No es una anécdota actual, aunque la recuerdo como si hubiese ocurrido ayer mismo. Por necesidades familiares, tuve que ponerme a trabajar a los 17 años. Tras dos años ahorrando como una hormiguita, pude sacarme el carné de conducir y comprarme un coche de tercera/cuarta mano. Mi coche era todo para mí, incluso mi habitación. Literal.

En aquella época mi novia y yo no teníamos muchas opciones para conseguir intimidad. Su casa o la mía, con la consecuente incomodidad de la presencia de familiares pululando mientras intentas concentrarte en darle al tema. De últimas, aunque no fuese el lugar más confortable del planeta, el coche se convirtió en ese espacio nuestro que nos permitía dar rienda suelta a nuestra pasión.

Somos de Barcelona. Normalmente, buscábamos sitios alejados y oscuros, a las afueras de la ciudad. Quizá Collserola o algún apartadero en la Conreria, pero aquella vez nos paramos en las inmediaciones del Parque del Laberint d’Horta. Si doy datos es para que estés al loro y, si sufres un calentón, pienses bien dónde pararte.

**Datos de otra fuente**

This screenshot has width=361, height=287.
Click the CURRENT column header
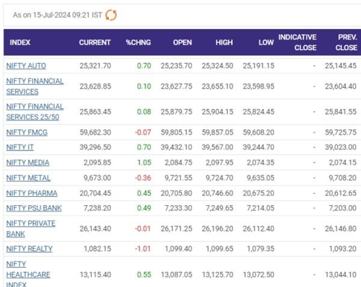95,43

Donde caben dos, caben tres

De esto que te aparcas pasada la medianoche, luz tenue y soledad. Como estrategia, solía colocar toallas en las ventanas, pero aquella vez no lo consideré necesario. Además, el vaho enseguida empañó los cristales y me sentí protegido. Fue cuando vi el puntito rojo. El piloto. Una luz.

Al principio no le presté atención. “Será un semáforo”, pensé extenuado y sin razonamiento ninguno, con la mente nublada por la oxitocina liberada. Pero la lucecita de los cojones apareció en la otra ventana. “¿Otro semáforo?”. No, no era un semáforo. Era un fulano con una cámara.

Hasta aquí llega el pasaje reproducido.